En effet, un reportage mal écrit, un commentaire partial, une interview fade ou encore un magazine déséquilibré n'échappe pas à la critique voire à la sentence de la conférence de rédaction. C'est donc une instance redoutée par tous ceux-là qui sont allergiques à la contradiction, mais aussi par ceux qui estiment avoir d'autres chats à

fouetter, quoique son pouvoir ne dépasse guère celui d'un <<tribunal d'honneur », plus apte à honnir qu'à punir. C'est ce caractère symbolique du pouvoir de sanction de la conférence de rédaction que Godefroy Chabi, journaliste à Radio-Bénin, tente de restituer en indiquant qu' << on y formule des critiques touchant au contenu professionnel. Ces critiques sont formulées par des journalistes en direction de journalistes et ne sont accompagnées d'aucune purge au sens classique du terme mais fonctionnent plutôt comme des dispositifs visant à améliorer le travail dans sa globalité au sein de la Rédaction ».

• [Consigne] Rédigez la suite de l'extrait sur la conférence de rédaction, à partir de sa dernière phrase.

• [Données fournies]

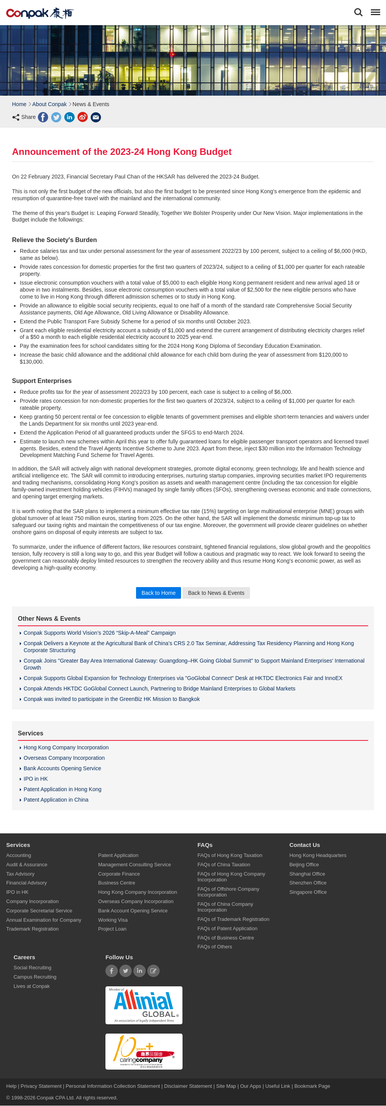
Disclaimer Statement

...

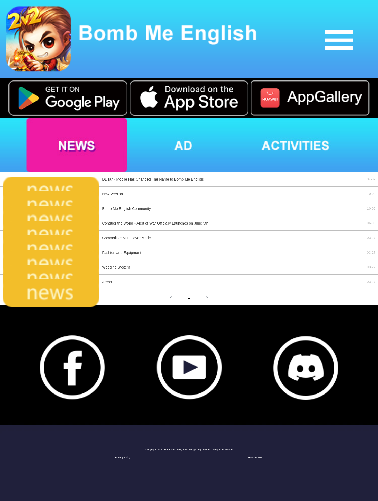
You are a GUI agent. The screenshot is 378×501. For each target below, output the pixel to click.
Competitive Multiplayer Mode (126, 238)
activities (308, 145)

• [Réponse]
Seulement, cette notion de <<tribunal d'honneur » ne semble pas du tout convenir à certains confrères. Jacques Philipe da Matha, ancien directeur général de l'ORTB, est de ceux-là et il s'en explique : << ...ce n'est que le cadre où se conçoit le journal; le cadre où les journalistes d'une Rédaction discutent du contenu du journal de la veille et arrêtent les grandes lignes du journal du jour. Il ne s'agit nullement d'un tribunal qui prononce des arrêts ».

Hélas, aussi longtemps que des confrères se complairont dans une attitude de boycott, ce serait un leurre d'espérer améliorer la qualité des conférences de rédaction. Car, ainsi que cela se doit, la conférence de rédaction est l'affaire des vivants et non des fantômes. D'où cette relation évidente entre l'absentéisme obstiné de la majorité et la banalisation des conférences de rédaction et leur déclin tant dans le principe que dans leur teneur.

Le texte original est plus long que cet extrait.